* Your instructions: What you output should match the data below exactly.

━━━ Source material

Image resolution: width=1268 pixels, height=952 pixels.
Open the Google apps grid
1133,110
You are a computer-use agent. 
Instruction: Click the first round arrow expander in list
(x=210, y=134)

━━━━━━

* Result of this exercise:
Image resolution: width=1268 pixels, height=952 pixels.
Open the Google apps grid
1133,110
You are a computer-use agent. 
Instruction: Click the first round arrow expander in list
(x=210, y=134)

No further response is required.